It’s been 217 years since Toussaint died of cold, exposure, and neglect on April 7, 1803, at the Fort de Joux, on a high hilltop in the Doubs, France. He’d been arrested treacherously in Haiti by a French ally, and the French then had him transported across the Atlantic on the French frigate Créole, after his arrest in Haiti. He was held for a month at the Temple in Paris, where before him Marie Antoinette and other more important members of the royal family had been held before being taken to the guillotine. From the Temple, he was taken with his valet Mars Plaisir to the fort, and thrown into a bleak dungeon that can still be visited:
Here’s the loathsome and duplicitous letter sent by the French general Brunet, a supposed friend, that lured Toussaint to his arrest and kidnapping:
BRUNET, GEN. OF DIVISION, TO THE GEN. OF DIVISION,
- Now is the time, Citizen-General, to make known unquestionably to the General-in-chief that those who wish to deceive him in regard to your fidelity are base calumniators 2, and that your sentiments tend to restore order and tranquillity in your neighborhood.

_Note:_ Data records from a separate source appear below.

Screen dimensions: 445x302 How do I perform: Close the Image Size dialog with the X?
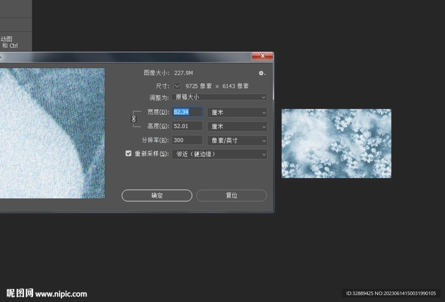(x=262, y=56)
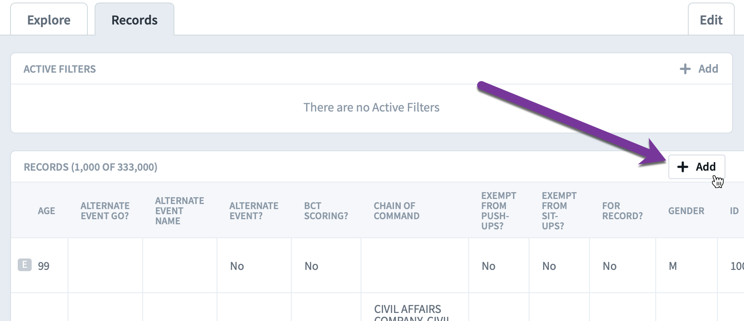The height and width of the screenshot is (321, 744).
Task: Click the plus icon in Records header
Action: coord(682,167)
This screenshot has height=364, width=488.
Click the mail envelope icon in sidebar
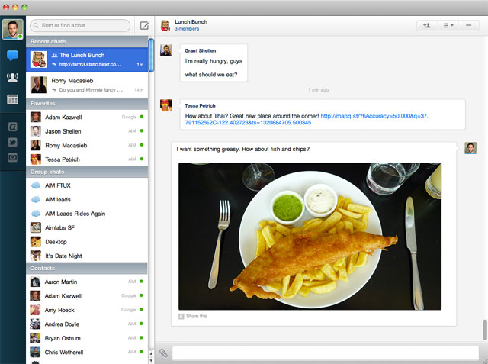pos(13,158)
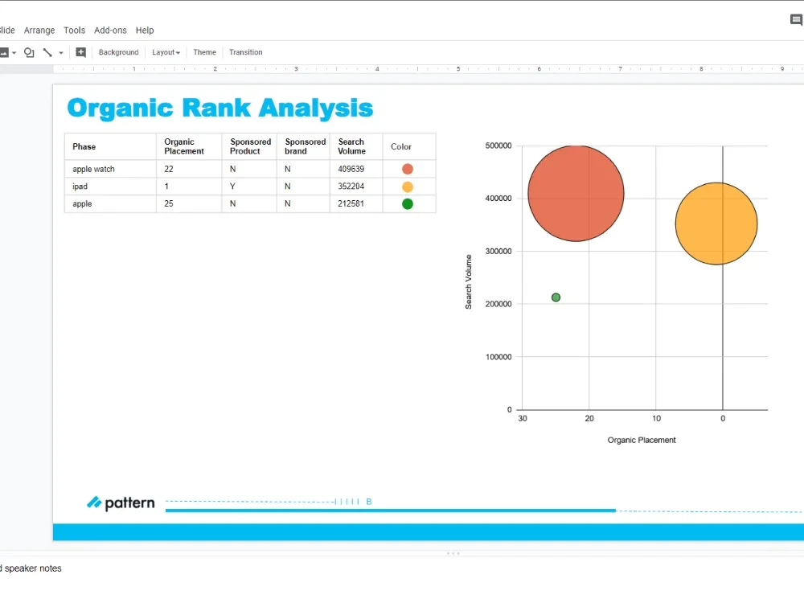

You must assist me in securing free communication to the Cape, which has been interrupted since yesterday, three persons having been murdered by fifty brigands between Ennery and Coupe-à-Pintade. Send in pursuit of these murderers men worthy of confidence, whom you are to pay well; I will keep account of your expenses.
- We have arrangements to make together, my dear General, which it is impossible to do by letter, but which an hour’s conference would complete. If I were not worn out by labor and petty cares, I should have been the bearer of my own letter today; but not being able to leave at this time, will you not come to me? If you have recovered from your indisposition, let it be to-morrow; when a good work is to be done, there should be no delay. You will not find in my country-house all the comforts which I could desire before receiving you, but you will find the sincerity of an honest man who desires only the prosperity of the colony and your own happiness. If Madame Toussaint, whom I greatly desire to know, wishes to take the journey, it will give me pleasure. If she needs horses, I will send her mine. I repeat, General, you will never find a sincerer friend than myself.
- With confidence in the Captain-General, with friendship for all who are under him, and hoping that you may enjoy peace,
- I cordially salute you.
- (Signed) BRUNET
- P. S. Your servant who has gone to Port-au-Prince passed here this morning; he left with his passport made out in due form.
Toussaint was a former stable boy on the Breda plantation in Haiti, but he was also a shapeshifter and, over a long and complicated revolution that eventually won Haiti its independence from France eight months after his death, he showed himself wily enough to have made allies of enemies and harsh enough to have made enemies of allies. He knew what equality meant and once addressed a note to Napoleon “From the first of the blacks to the first of the whites.” But in the end Napoleon tore him from home and did away with him.
Madison Smartt Bell, author of a three volume series on the Haitian Revolution that begins with the masterful All Souls’ Rising, (all souls being the English translation of Toussaint), wrote this about Toussaint’s end:
In fact, Toussaint survived a little more than seven months at the Fort de Joux. In the conclusion of his memoir he had written, with a certain insight into Napoleon’s plan for him: “Is it not to cut off someone’s legs and order him to walk? Is it not to cut out his tongue and tell him to talk? Is it not to bury a man alive?” No one wanted to make him a martyr. His bones were lost in a potter’s field, but his spirit, never to be suppressed, helped carry the Haitian Revolution to ultimate victory.
Speaking of Haitians being moved around the globe by nonHaitians: today, 61 Haitian migrants who were deported from the US to Haiti in the midst of the coronavirus outbreak here. Haiti had already closed its borders last month in hopes of preventing an outbreak of the virus, but the US was allowed to violate that with this deportation. So far it has counted 25 cases. However, Haiti can’t possibly have adequate testing for the new virus, and certainly doesn’t have the ability to quarantine people adequately or to provide hospital beds or ventilators for the very ill. I’m thinking some savvy ICE official chose the day of Toussaint’s death to inject this possible death dose into Haiti.